Ethereum wurde in Form eines ICOs auf dem Markt
gebracht. Ether-Token wurden im Jahr 2014 zum ersten Mal verkauft. Dabei wurden
Ether-Token im Wert von mehr als 14 Mio. US-Dollar gesammelt. In der Anfangszeit
wurden dann 60. Mio. Ether verteilt, 12 Mio. davon flossen in die Ethereum
Foundation, eine Stiftung mit Sitz in der Schweiz, die Ethereum-Projekte
fördert. Im Vergleich dazu hatte Bitcoin einen faireren Start. Die Mehrheit der
ICOs - die weitere Kryptowährungen und Token zu Unternehmens- und
Projektfinanzierungen emittieren - finden auf der Ethereum-Plattform statt.
Hier zahlt der Investor mit Ether, um in den Projekt-Token zu investieren, in
der Hoffnung, dass dieser in Zukunft an Wert gewinnt.

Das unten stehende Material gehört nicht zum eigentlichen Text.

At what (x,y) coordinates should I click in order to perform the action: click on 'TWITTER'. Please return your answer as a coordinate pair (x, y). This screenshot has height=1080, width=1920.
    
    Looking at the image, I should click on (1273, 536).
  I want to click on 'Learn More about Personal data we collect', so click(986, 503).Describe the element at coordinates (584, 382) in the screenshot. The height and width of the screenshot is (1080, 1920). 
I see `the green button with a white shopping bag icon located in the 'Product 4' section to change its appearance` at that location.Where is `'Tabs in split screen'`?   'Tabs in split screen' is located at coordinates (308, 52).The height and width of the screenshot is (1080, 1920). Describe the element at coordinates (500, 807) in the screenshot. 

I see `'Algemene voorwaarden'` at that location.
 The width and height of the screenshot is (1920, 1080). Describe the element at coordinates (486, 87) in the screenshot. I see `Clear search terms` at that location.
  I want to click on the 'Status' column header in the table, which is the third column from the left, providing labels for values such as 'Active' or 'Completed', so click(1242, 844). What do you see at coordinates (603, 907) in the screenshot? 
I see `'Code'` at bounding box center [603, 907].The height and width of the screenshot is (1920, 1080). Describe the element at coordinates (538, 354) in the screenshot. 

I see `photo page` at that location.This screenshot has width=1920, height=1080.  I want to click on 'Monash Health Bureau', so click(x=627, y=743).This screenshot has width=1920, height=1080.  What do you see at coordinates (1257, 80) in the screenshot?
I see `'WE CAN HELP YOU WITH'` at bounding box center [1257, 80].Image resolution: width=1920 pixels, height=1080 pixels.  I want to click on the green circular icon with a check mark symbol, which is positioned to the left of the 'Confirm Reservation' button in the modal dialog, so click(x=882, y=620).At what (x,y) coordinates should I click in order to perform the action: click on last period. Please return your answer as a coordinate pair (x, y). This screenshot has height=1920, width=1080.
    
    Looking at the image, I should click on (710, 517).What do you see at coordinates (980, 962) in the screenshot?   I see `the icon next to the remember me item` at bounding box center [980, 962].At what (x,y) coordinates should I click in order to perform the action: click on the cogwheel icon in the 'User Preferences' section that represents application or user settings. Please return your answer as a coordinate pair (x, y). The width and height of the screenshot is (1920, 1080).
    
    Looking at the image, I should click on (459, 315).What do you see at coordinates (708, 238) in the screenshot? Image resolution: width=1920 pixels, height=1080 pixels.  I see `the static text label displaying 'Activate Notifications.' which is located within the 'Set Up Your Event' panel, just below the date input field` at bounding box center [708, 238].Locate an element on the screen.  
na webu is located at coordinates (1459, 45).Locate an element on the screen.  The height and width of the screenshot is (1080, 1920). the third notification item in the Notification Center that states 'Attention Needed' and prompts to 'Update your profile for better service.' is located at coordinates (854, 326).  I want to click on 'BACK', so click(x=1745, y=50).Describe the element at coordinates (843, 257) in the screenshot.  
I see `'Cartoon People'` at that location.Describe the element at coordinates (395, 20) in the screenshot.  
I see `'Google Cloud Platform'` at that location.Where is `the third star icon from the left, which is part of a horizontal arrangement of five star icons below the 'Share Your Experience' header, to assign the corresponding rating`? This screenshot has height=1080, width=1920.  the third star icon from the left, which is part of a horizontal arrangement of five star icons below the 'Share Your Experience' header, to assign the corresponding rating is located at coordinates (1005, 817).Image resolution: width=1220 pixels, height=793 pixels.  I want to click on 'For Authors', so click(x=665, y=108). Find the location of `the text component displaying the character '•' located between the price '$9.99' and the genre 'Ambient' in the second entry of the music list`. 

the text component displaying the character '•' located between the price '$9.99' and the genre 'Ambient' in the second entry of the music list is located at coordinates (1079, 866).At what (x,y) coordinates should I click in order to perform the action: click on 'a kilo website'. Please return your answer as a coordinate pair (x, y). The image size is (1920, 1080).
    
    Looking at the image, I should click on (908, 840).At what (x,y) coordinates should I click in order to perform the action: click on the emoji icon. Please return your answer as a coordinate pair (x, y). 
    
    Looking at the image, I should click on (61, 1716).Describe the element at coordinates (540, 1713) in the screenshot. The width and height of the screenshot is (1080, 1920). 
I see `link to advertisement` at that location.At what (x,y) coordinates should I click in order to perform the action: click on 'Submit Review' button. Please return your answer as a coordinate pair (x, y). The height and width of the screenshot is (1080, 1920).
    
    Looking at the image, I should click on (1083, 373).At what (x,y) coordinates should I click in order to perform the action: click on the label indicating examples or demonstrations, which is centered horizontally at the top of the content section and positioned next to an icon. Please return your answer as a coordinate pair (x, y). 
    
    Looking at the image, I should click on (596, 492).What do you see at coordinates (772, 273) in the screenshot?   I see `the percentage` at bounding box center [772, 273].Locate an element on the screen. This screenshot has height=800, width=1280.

3. Die Anzahl der Coins: Unbegrenzt vs. Begrenzt
Ein wesentlicher Faktor für
den Preis einer Währung ist dessen Angebot. Je mehr die Geldmenge ansteigt,
desto stärker ist der Inflationsdruck, der auf dieser Währung lastet. Auch
Kryptowährungen steuern wie Standardwährungen die Geldmenge, indem sie die maximal
zulässige Geldmenge und deren Wachstumsrate kontrollieren – jedoch in
Abwesenheit einer Zentralbank. Stattdessen regelt der Algorithmus das Angebot
der Coins. Die Bereitstellung der Kryptowährung ist dabei vordefiniert und
allen Marktteilnehmern ab der Währungseinführung bekannt.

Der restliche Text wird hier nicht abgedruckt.